Peter Altmaier: In Hamburg gab es brutale Gewalt gegen Personen und Sachen. Nicht nur brennende Barrikaden. Auf Polizisten wurden Molotow-Cocktails, große Wackersteine und Eisenstangen geworfen, viele Polizisten wurden verletzt, einige schwer. Es ist ein Wunder, dass niemand zu Tode kam. Unbeteiligte Anwohner und Passanten wurden tätlich angegriffen. Es wurden Autos von Bürgern abgefackelt, auch von ambulanten Pflegediensten. Die Autos waren direkt an Häuserfassaden geparkt, es gab meterhohe Stichflammen, die auf die Häuser hätten übergreifen können. Menschen wurden in Todesangst versetzt, Kindergärten gaben Notrufe an die Eltern der Kinder ab.
Im Schanzenviertel sollte die Polizei offenbar sogar in eine tödliche Falle gelockt werden: Der schwarze Block hatte sich mit Gehwegplatten und Brandsätzen auf Hausdächer begeben, um diese auf die Polizisten hinabzuschleudern. All dies ist Terror, sonst nichts. Das sehen ganz offenbar auch der Vizekanzler und der SPD-Kanzlerkandidat ganz ähnlich: Beide haben ebenfalls von Terror gesprochen. Martin Schulz sogar von „Mordbrennern“.
Vielleicht hätten sie zur Klarstellung twittern sollen: „Der linksextreme Terror in Hamburg war so schlimm wie Terror von Rechtsextremen und Islamisten, abzüglich des Terrors von Rechtsextremen und Islamisten, über den wir seit Jahren sprechen, also Breitscheidplatz, Bataclan, IS und NSU.“
Ich habe in meinem Tweet keine konkreten Tatvergleiche gezogen, sondern allgemein den gerade beschriebenen Terror in Hamburg als so widerwärtig und schlimm bezeichnet „wie Terror von Rechtsextremen und Islamisten“. Dabei standen mir Beispiele rechtsextremer Brandanschläge auf Flüchtlingsunterkünfte, die gezielte Terrorisierung und Einschüchterung von Flüchtlingen sowie die Terroranschläge von Würzburg und Ansbach vor Augen.

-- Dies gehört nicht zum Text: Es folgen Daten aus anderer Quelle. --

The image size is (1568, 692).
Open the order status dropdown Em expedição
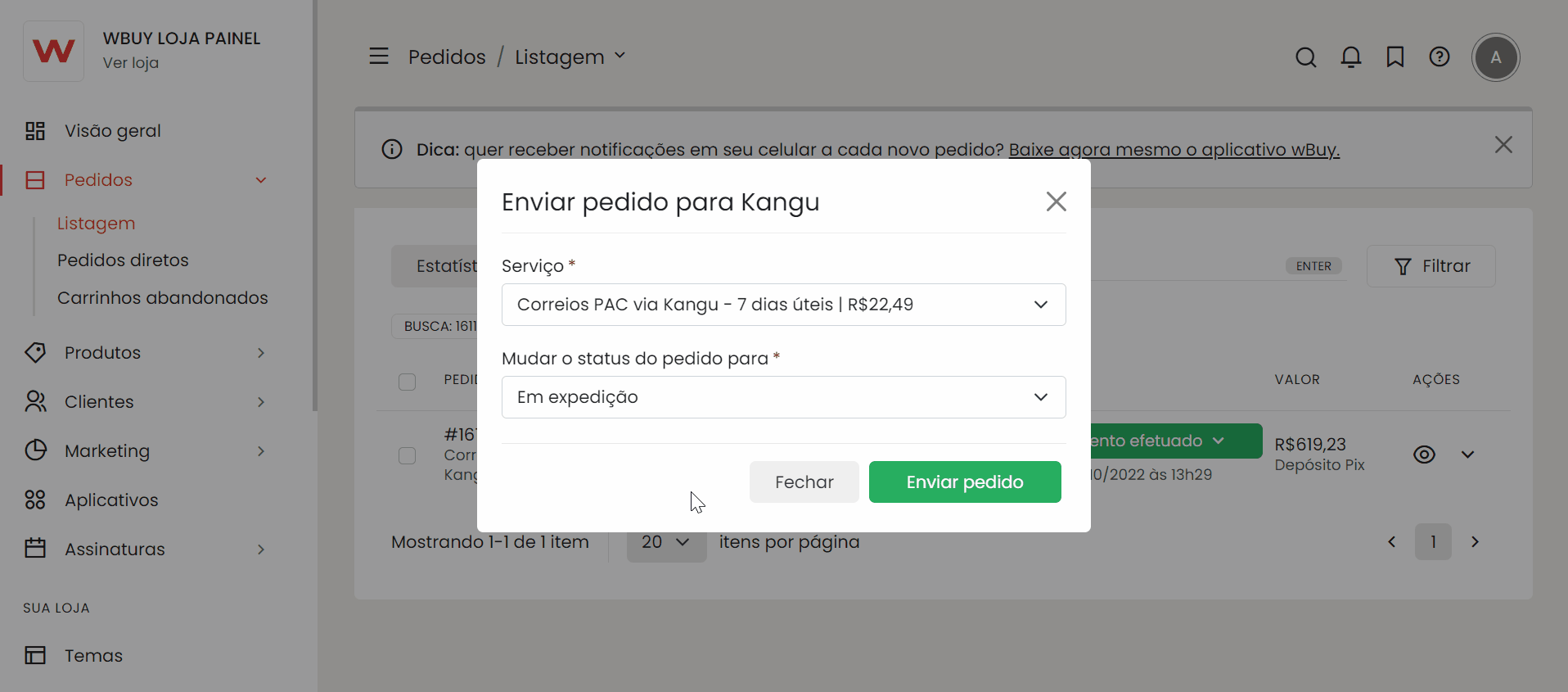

Als erfahrener Politiker wissen Sie, was Sie mit Ihrem Tweet für Assoziationen hervorrufen: Bilder von mordenden Islamisten mit dem Untertitel: „Jetzt auch von Linksextremen“. Schafft die Union damit den Hintergrundsound für den neuen Wahlkampfschlager Linksterrorismus?

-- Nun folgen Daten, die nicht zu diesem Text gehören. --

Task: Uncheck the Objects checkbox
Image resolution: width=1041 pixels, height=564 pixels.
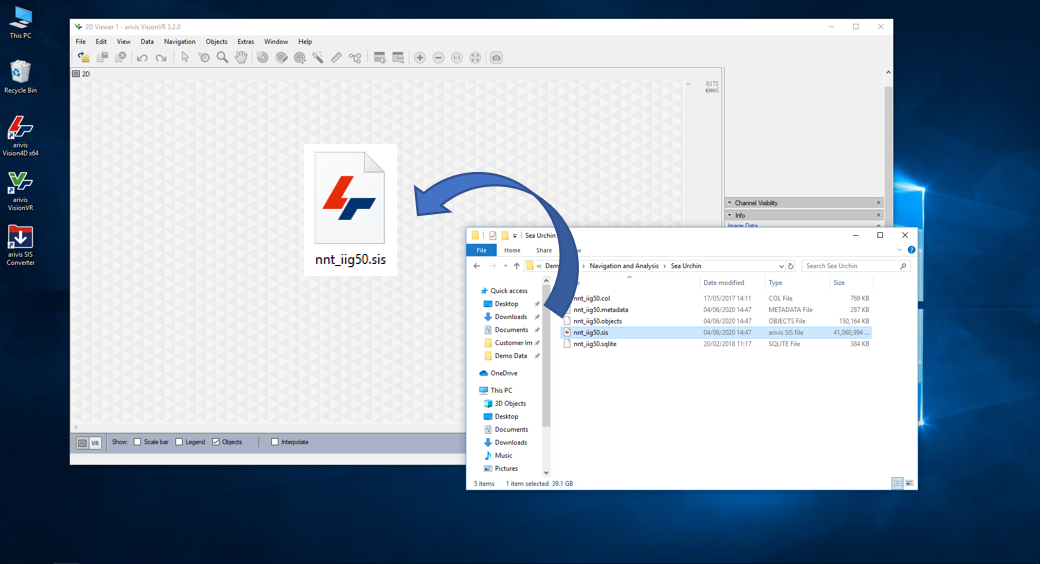Action: click(x=216, y=442)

Auf solche „Wahlkampfschlager“ verzichte ich gerne! Aber ich finde es unakzeptabel und heuchlerisch, wenn plötzlich einige von denen, die bei jeder Gelegenheit von „rechtem“ Terror und Gewalt sprechen, nach Hamburg plötzlich erklären, wer Gewalttaten begehe, könne kein „Linker“ sein. Mir geht es darum, dass Gewalt gegen Personen gleich schlimm ist, egal ob sie von rechten, linken oder islamistischen Tätern begangen wird.
Zwischen 1990 und 2015 hat es zwischen 75 (Angaben der Bundesregierung) und 169 Todesopfer („Mut gegen rechte Gewalt“) durch rechtsextreme Gewalt gegeben. Ist es angesichts der Zahlen zulässig, rechten und linken Terror einfach gleichzusetzen?
Menschenleben können nicht gegeneinander aufgerechnet werden, jeder Mensch ist einzigartig. Die linksterroristische RAF hat über zwei Jahrzehnte eine Spur von Morden und Anschlägen durch ganz Deutschland gelegt. Wenn jemand den Tod von Menschen als Folge seines Tuns billigend in Kauf nimmt, unterscheidet er sich nicht wesentlich von anderen, die auf gezielte Tötung aus sind. Was in Hamburg passierte, war menschenverachtend, genauso wie der Terror von rechts gegen Ausländer und Flüchtlinge.
Gibt es konkrete Erkenntnisse der Bundesregierung, dass sich linksterroristische Strukturen in Deutschland aufbauen, die mit der RAF vergleichbar sind?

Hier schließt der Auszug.